Aufgabenstellung:
Schreiben Sie aus dem Text zum Wohnungsneubau den Abschnitt wortgetreu ab, der bei den Worten „Der Wohnungsneubau ist“ einsetzt, und enden Sie nach „in Gang gekommen.“.

Der Wohnungsneubau ist ordentlich ins Trudeln geraten. Während 2006 noch über 47.000 Wohneinheiten und 2007 über 44.000 Wohneinheiten neu errichtet wurden, waren es 2008 nur noch 40.000 und 2009 nur noch 35.000 Einheiten, Tendenz weiter fallend. Die Gründe dafür sind zum einen global, die Wirtschaftskrise lässt grüßen, zum anderen aber auch hausgemacht. Mit der Aufhebung der Zweckbindung der Wohnbauförderung ist die Abwärtsspirale erst so richtig in Gang gekommen.
Als Fels in der Brandung erweisen sich in turbulenten Zeiten einmal mehr die gemeinnützigen Wohnbauträger. »Trotz der schwierigen wirtschaftlichen Rahmenbedingungen war die Neubauproduktion der Gemeinnützigen im vergangenen Jahr von Stabilität und Kontinuität geprägt«, erklärt Karl Wurm, Obmann des Österreichischen Verbands gemeinnütziger Bauvereinigungen GBV. Und nicht nur das: 2009 haben die Gemeinnützigen mit insgesamt 15.500 Wohnungen sogar um sechs Prozent mehr Einheiten fertiggestellt als 2008. Denn dank einer hohen Eigenkapitalausstattung lassen sich auch in der Krise neue Projekte aufstellen.

Auszüge der Daten:
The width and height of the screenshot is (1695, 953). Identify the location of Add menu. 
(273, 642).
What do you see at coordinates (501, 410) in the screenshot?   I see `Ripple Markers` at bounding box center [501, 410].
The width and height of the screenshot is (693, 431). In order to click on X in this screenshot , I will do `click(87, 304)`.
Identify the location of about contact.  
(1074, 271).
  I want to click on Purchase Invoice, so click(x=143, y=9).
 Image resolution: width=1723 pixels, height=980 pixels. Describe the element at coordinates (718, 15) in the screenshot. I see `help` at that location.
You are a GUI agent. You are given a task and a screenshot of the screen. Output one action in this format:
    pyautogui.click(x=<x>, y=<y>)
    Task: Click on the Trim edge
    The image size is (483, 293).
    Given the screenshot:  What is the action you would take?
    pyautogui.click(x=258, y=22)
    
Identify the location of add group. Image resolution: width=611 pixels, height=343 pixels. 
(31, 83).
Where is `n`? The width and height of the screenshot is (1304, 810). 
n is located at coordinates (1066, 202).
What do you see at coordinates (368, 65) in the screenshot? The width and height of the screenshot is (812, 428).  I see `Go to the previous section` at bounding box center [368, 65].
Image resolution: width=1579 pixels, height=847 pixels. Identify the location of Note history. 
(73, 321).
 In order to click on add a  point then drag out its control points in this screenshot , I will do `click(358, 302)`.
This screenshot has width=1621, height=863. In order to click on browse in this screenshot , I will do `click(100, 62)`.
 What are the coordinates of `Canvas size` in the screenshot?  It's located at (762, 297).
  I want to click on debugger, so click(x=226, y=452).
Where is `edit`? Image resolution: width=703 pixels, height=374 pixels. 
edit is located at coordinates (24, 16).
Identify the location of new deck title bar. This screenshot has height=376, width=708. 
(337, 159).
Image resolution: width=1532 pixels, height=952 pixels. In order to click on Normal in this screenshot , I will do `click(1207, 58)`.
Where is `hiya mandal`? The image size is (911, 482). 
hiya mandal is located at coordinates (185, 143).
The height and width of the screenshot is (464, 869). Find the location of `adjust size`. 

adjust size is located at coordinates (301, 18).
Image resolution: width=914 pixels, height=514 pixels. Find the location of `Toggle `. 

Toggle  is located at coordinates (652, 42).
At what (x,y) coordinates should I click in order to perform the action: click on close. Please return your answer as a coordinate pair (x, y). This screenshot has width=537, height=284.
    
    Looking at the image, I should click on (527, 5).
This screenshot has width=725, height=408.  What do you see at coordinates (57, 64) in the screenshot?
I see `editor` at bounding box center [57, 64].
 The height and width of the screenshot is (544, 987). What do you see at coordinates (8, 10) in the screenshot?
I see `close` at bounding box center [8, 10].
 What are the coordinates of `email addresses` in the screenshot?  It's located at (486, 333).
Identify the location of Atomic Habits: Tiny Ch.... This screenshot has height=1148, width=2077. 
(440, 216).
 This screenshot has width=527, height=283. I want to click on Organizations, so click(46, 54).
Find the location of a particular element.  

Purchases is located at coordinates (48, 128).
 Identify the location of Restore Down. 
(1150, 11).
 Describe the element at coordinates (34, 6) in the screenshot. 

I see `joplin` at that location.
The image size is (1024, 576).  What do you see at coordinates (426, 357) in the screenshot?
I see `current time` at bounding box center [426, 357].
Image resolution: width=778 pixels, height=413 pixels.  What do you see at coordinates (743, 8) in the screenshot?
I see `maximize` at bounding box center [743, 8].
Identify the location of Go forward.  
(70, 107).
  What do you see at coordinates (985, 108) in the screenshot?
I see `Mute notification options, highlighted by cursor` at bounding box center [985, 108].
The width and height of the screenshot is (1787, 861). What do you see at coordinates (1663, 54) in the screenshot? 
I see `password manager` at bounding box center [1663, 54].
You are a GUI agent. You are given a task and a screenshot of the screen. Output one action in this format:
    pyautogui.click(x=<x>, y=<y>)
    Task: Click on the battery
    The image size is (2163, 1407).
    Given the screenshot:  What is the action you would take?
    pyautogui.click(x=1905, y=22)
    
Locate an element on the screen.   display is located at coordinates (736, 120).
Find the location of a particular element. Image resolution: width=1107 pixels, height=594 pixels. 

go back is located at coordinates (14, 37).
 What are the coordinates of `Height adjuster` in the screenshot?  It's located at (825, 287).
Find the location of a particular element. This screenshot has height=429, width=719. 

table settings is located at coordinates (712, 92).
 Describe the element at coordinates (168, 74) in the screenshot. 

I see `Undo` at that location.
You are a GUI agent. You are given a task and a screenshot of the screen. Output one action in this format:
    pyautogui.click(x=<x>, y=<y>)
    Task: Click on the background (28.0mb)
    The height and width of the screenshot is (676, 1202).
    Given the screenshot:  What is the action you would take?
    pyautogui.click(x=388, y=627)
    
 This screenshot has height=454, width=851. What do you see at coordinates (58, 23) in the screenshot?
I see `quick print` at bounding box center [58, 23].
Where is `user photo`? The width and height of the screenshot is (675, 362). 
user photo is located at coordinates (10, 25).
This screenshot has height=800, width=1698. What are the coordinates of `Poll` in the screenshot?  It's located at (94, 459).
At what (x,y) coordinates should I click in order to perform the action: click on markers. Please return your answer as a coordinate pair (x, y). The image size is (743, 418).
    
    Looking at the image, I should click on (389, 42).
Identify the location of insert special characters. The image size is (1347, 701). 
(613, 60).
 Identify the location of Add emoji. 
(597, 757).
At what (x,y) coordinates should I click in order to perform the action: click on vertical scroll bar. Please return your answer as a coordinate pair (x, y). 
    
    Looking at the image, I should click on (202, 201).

Musterlösung:
Der Wohnungsneubau ist ordentlich ins Trudeln geraten. Während 2006 noch über 47.000 Wohneinheiten und 2007 über 44.000 Wohneinheiten neu errichtet wurden, waren es 2008 nur noch 40.000 und 2009 nur noch 35.000 Einheiten, Tendenz weiter fallend. Die Gründe dafür sind zum einen global, die Wirtschaftskrise lässt grüßen, zum anderen aber auch hausgemacht. Mit der Aufhebung der Zweckbindung der Wohnbauförderung ist die Abwärtsspirale erst so richtig in Gang gekommen.